All six of the nation's top credit card lenders saw their delinquency rates decline during the month of May as consumers continued to get a better handle on their outstanding balances, according to a report from the Wall Street Journal. Capital One Financial, Discover Financial Services, Bank of America, JPMorgan Chase, Citigroup and American Express all saw instances of late accounts decline between April and May, continuing trends seen in nearly all of the last year and a half or more.
And along similar lines, all of those lenders but Discover also saw their charge off rates - that is, the number of accounts they handle that were so far behind on payments that the balances were written off as being uncollectable - tumble once again in May, the report said. But even Discover's increase, to 2.65 percent of all balances from 2.6 percent, was well below the seasonal increases typically seen at this time of year, and still hovering near the company's all-time low. Consequently, there is still room for optimism despite the small jump.
These changes came despite what many experts feared would be increases in instances of both delinquency and default, the report said. May saw a slower job market than expected, and that in turn led to speculation borrowers might start to fall behind on their payments, and many lenders also fear that economic difficulties abroad could spread to the U.S.
As a result, many have already begun to reign in their efforts to market new accounts to consumers, the report said. Tracking firm Mintel Comperemedia found that during the month of April, major lenders sent out just 260.6 million offers, a decline of nearly 9 million from March's total, and well below the 389.6 million seen in the same month last year.
"Issuers have adopted a more cautious approach due to an uncertain economic environment," said Andrew Davidson, senior vice president for Mintel Comperemedia, according to the newspaper.

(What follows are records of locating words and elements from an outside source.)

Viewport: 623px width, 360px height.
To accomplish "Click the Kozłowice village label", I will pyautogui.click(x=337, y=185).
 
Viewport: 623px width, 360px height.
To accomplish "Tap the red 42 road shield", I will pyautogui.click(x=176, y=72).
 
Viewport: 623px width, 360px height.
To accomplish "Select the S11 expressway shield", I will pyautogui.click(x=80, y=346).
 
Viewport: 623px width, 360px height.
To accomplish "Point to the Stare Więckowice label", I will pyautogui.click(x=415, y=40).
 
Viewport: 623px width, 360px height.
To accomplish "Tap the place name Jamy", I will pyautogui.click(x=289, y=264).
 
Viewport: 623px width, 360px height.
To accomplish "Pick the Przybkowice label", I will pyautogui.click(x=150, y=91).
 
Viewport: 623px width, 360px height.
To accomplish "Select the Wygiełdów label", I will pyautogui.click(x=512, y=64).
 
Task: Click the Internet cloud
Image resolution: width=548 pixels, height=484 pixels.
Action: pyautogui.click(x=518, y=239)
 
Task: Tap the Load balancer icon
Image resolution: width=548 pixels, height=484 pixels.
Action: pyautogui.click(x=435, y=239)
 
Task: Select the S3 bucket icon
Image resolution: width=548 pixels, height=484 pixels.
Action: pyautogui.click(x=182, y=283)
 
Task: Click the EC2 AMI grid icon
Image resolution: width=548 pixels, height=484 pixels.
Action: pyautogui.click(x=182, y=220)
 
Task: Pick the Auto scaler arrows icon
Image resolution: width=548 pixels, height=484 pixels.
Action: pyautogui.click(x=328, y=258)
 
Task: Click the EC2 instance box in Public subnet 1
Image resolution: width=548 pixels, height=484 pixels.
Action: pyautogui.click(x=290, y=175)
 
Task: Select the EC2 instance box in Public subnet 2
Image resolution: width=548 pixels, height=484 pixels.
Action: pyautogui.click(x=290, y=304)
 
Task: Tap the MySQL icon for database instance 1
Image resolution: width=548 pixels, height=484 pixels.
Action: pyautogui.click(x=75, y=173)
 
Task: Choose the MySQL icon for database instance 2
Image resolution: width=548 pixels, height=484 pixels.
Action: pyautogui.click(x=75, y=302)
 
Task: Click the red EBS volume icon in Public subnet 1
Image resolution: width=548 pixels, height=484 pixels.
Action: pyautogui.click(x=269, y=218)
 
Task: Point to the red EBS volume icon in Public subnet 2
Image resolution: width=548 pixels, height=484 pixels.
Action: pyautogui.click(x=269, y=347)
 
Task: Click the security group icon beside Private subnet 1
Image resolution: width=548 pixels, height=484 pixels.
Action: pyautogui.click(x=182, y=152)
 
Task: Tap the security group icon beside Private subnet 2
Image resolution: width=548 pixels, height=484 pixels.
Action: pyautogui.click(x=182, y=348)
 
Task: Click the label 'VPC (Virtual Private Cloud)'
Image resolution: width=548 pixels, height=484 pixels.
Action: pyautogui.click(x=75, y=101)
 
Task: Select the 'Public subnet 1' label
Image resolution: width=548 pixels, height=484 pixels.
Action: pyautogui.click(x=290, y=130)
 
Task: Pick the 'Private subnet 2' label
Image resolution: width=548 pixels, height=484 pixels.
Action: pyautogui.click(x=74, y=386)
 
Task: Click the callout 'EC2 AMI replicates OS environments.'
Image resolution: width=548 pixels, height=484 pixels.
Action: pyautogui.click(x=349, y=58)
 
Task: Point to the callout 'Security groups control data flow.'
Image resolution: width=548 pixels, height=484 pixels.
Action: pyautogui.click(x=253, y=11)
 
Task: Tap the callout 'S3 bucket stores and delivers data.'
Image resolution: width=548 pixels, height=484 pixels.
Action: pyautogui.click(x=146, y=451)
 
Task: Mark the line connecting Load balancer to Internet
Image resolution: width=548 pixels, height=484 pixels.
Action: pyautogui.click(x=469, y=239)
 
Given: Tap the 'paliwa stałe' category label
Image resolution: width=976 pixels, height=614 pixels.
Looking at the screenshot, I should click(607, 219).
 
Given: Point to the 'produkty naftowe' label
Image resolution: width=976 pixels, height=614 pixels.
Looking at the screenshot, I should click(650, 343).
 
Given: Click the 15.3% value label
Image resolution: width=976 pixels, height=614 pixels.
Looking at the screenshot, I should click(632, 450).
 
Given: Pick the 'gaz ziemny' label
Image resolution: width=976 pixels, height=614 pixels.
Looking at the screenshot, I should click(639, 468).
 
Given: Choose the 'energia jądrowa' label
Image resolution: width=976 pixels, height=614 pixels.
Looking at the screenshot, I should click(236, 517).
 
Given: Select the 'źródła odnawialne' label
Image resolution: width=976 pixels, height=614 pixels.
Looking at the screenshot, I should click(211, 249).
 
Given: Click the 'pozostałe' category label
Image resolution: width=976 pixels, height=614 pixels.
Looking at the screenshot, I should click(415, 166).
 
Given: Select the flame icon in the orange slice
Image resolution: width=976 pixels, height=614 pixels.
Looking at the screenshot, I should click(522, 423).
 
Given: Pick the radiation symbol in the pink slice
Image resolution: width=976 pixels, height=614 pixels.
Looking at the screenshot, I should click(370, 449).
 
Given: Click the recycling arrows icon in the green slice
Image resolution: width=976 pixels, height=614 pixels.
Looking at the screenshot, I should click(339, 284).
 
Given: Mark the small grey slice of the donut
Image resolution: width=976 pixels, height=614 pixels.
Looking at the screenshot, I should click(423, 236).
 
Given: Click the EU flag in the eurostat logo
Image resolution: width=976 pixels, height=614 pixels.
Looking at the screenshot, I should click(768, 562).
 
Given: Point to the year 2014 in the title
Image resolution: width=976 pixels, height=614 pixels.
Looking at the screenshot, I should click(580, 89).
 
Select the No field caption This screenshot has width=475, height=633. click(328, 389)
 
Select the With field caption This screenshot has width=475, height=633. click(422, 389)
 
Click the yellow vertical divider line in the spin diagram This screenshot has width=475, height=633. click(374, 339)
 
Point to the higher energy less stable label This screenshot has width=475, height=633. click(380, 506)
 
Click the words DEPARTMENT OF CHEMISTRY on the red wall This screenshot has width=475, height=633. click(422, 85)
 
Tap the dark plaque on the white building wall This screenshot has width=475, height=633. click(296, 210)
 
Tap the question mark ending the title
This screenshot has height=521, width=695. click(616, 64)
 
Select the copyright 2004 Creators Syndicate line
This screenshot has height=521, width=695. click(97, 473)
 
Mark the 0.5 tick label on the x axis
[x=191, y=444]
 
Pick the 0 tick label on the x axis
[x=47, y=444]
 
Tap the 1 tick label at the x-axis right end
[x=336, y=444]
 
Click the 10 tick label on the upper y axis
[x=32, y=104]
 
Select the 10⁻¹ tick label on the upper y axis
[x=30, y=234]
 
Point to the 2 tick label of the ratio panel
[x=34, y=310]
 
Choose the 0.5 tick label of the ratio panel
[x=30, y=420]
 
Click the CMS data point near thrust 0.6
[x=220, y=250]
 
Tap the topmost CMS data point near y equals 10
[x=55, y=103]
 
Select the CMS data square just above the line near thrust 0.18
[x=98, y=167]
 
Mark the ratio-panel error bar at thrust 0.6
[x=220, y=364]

Many experts have been predicting that an increase in credit card delinquency and default must come at some point in the near future simply because consumers can no longer continue to increase the rates at which they make payments on time. The logical bottoming out of these rates could be delayed, however, if lenders continue to slash the issuing of new accounts to subprime borrowers, which had been expanding in recent months. However, decreases in new offers may serve to further delay this reversal of recent repayment trends and allow consumers to continue cutting delinquency and default rates for all of the nation's major lenders.